Re: [RFC PATCH] sched: fair: reset task_group.load_avg when there are no running tasks.

From: Imran Khan
Date: Fri Dec 15 2023 - 05:00:45 EST


Hello Vincent,
Thanks a lot for having a look and getting back.

On 15/12/2023 7:11 pm, Vincent Guittot wrote:
> On Fri, 15 Dec 2023 at 06:27, Imran Khan <imran.f.khan@xxxxxxxxxx> wrote:
>>
>> It has been found that sometimes a task_group has some residual
>> load_avg even though the load average at each of its owned queues
>> i.e task_group.cfs_rq[cpu].avg.load_avg and task_group.cfs_rq[cpu].
>> tg_load_avg_contrib have become 0 for a long time.
>> Under this scenario if another task starts running in this task_group,
>> it does not get proper time share on CPU since pre-existing
>> load average of task group inversely impacts the new task's CPU share
>> on each CPU.
>>
>> This change looks for the condition when a task_group has no running
>> tasks and sets the task_group's load average to 0 in such cases, so
>> that tasks that run in future under this task_group get the CPU time
>> in accordance with the current load.
>>
>> Signed-off-by: Imran Khan <imran.f.khan@xxxxxxxxxx>
>> ---
>>
>
> [...]
>
>>
>> 4. Now move systemd-udevd to one of these test groups, say test_group_1, and
>> perform scale up to 124 CPUs followed by scale down back to 4 CPUs from the
>> host side.
>
> Could it be the root cause of your problem ?
>
> The cfs_rq->tg_load_avg_contrib of the 120 CPUs that have been plugged
> then unplugged, have not been correctly removed from tg->load_avg.
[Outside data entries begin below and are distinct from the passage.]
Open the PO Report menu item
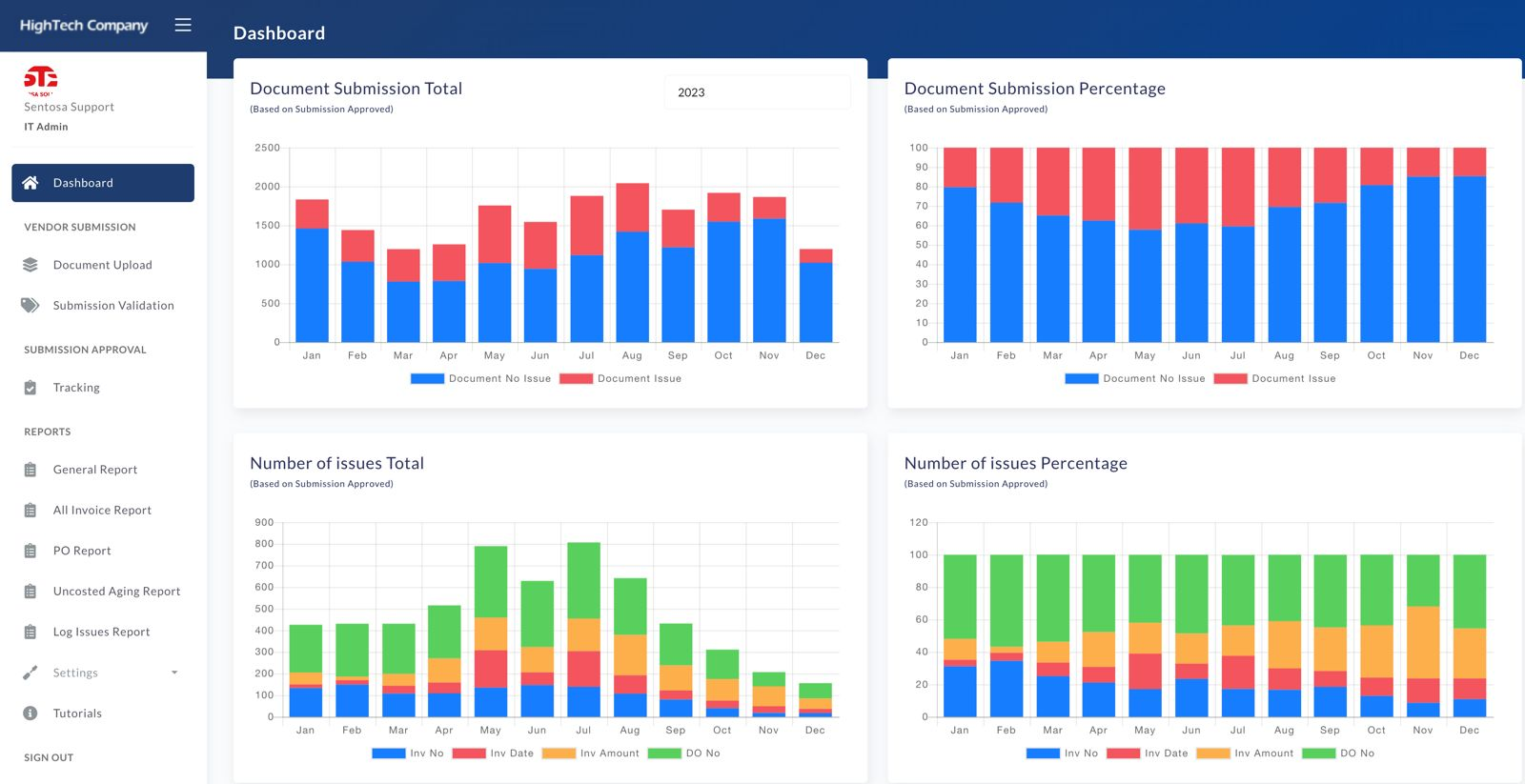The width and height of the screenshot is (1525, 784). point(82,551)
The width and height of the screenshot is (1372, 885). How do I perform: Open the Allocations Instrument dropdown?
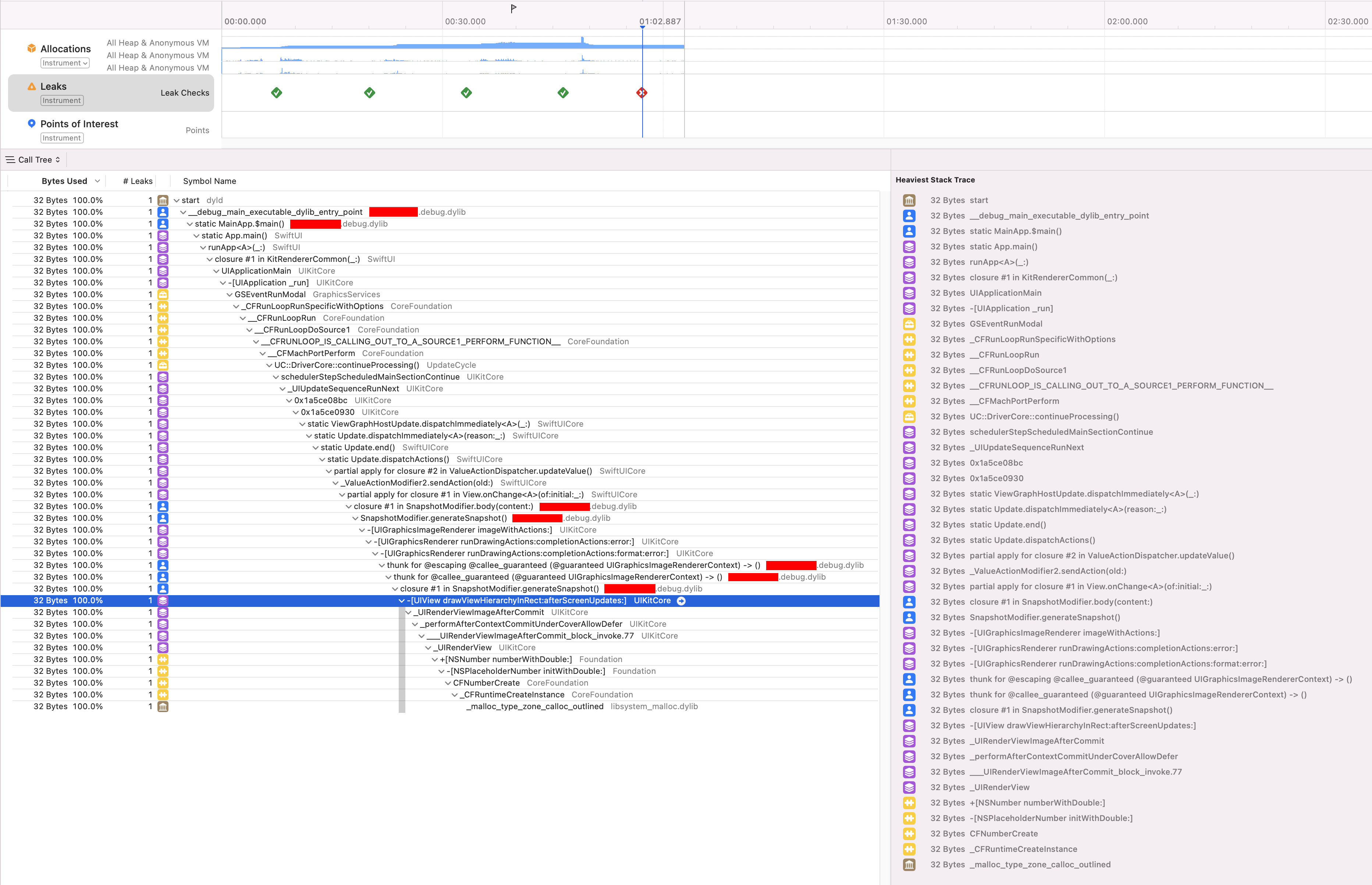(65, 63)
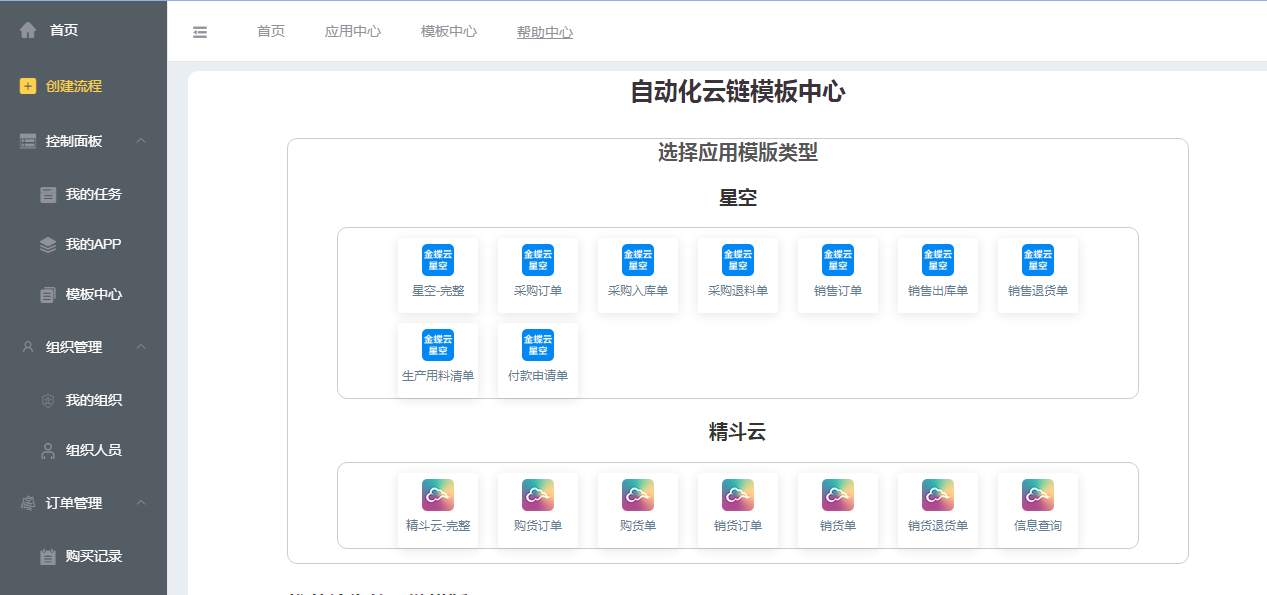
Task: Go to 我的任务 in the sidebar
Action: click(x=93, y=194)
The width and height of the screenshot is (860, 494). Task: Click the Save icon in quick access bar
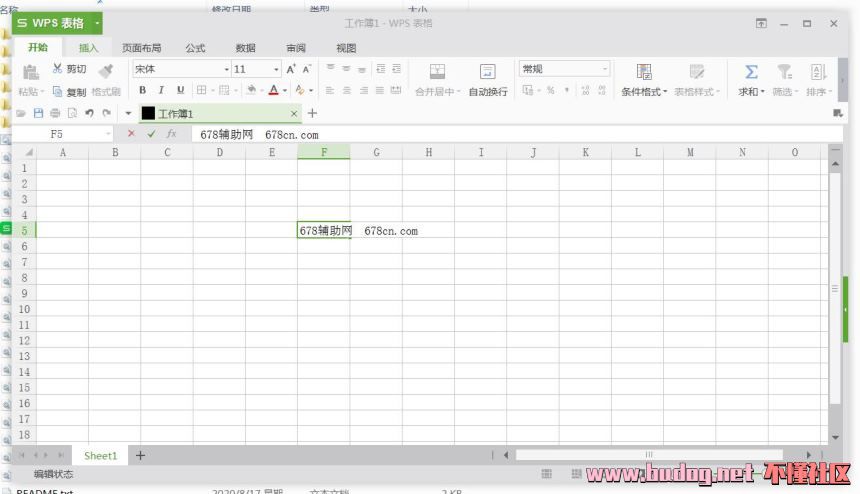click(39, 114)
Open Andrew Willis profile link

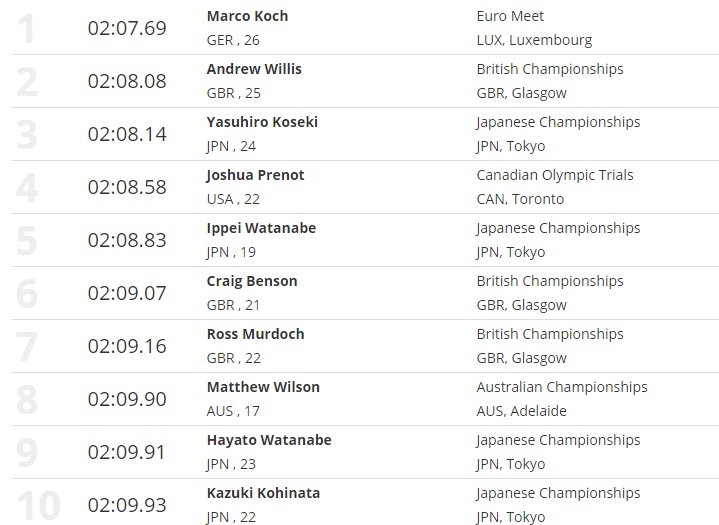(254, 69)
If
> the cfs_rq->tg_load_avg_contrib of the 4 remaining CPUs is 0 then
> tg->load_avg should be 0 too.
>
Agree and this was my understanding as well. The issue only happens
with large number of CPUs. For example if I go from 4 to 8 and back to
4 , the issue does not happen and even if it happens the residual load
avg is very little.

> Could you track that the cfs_rq->tg_load_avg_contrib is correctly
> removed from tg->load_avg when you unplug the CPUs ? I can easily
> imagine that the rate limit can skip some update of tg- >load_avg
> while offlining the cpu
>

I will try to trace it but just so you know this issue is happening on other
kernel versions (which don't have rate limit feature) as well. I started
with v4.14.x but have tested and found it on v5.4.x and v5.15.x as well.

Thanks,
Imran